Matrix Operations with Cumo
If you need GPU-accelerated matrix math without writing CUDA kernels yourself, cumo wraps NVIDIA's cuBLAS library:
require 'cumo/narray'
a = Cumo::SFloat.new(2000, 2000).rand
b = Cumo::SFloat.new(2000, 2000).rand
# Matrix multiplication runs on GPU via cuBLAS
c = a.dot(b)
# Element-wise operations also run on GPU
d = Cumo::NMath.sqrt(a) + Cumo::NMath.log(b + 1)Cumo mirrors the Numo API, so switching between CPU and GPU execution often means changing one require statement.
When GPU Acceleration Makes Sense
GPU acceleration helps when:
- You process millions of elements or more
- The computation is data-parallel — the same operation applied independently to each element
- Data stays on the GPU across multiple operations (avoiding repeated transfers)
- The operation is compute-heavy (not just memory access)
GPU acceleration hurts when:
- Arrays are small (under 50,000 elements for simple ops)
- Operations are inherently sequential (each step depends on the previous result)
- You constantly shuttle data between CPU and GPU
- The computation involves heavy branching (GPU threads diverge and serialize)
Practical Use Cases
Batch Image Processing
Process thousands of images without round-tripping each one back to the CPU:
# Keep data on GPU between operations
gpu_images = upload_batch_to_gpu(image_paths)
gpu_images = apply_gaussian_blur(gpu_images, radius: 5)
gpu_images = resize_all(gpu_images, width: 800, height: 600)
gpu_images = normalize_pixels(gpu_images)
results = download_from_gpu(gpu_images)Financial Monte Carlo Simulations
Simulating millions of random price paths is embarrassingly parallel:
# Each thread simulates one price path independently
# 10 million paths, 252 trading days each
GPU.monte_carlo_paths(
initial_price: 100.0,
volatility: 0.2,
risk_free_rate: 0.05,
paths: 10_000_000,
steps: 252
)Machine Learning Inference
Load a pre-trained ONNX model and run inference on GPU using a C wrapper around NVIDIA's TensorRT, called from Ruby via FFI. The model stays in GPU memory; only the input/output tensors transfer. If you want to explore ML inference without GPU complexity, our guide on integrating machine learning with Ruby covers CPU-based approaches.
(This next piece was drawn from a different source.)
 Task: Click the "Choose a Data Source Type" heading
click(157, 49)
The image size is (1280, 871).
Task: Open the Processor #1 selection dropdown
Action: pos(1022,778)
Alternatives to Direct CUDA
Before writing CUDA kernels, consider these options:
- PyCall + PyTorch — call Python GPU code from Ruby with
pycallgem. Mature ecosystem, minimal CUDA knowledge needed. For a Python-centric take on GPU acceleration, see accelerating LLMs with CUDA and Python. - GPU microservice — run GPU workloads as a separate service (Python/C++) behind an HTTP or gRPC API. Your Ruby app sends data, gets results back.
- Numo + OpenBLAS — for matrix math, CPU-optimized BLAS can be surprisingly fast. A 1000x1000 matrix multiply takes ~50ms on a modern CPU with OpenBLAS.
- Rust + Magnus — write a Rust extension using the
custcrate for CUDA, expose it to Ruby via Magnus. Type-safe and fast.
Conclusion
Ruby can drive CUDA through FFI wrappers. The pattern is always the same: compile your kernels into a shared library, write thin C wrapper functions for kernel launches, and call those wrappers from Ruby.
The integration works best when you have an existing Ruby application with one identifiable bottleneck that involves large-scale parallel computation. For those cases, a single .cu file and a few FFI bindings can deliver 10-100x speedups on the hot path without rewriting your application.
For new projects where GPU computing is the core requirement, Python or C++ remain better choices. But for adding targeted GPU acceleration to a Ruby system, this approach is practical and production-viable.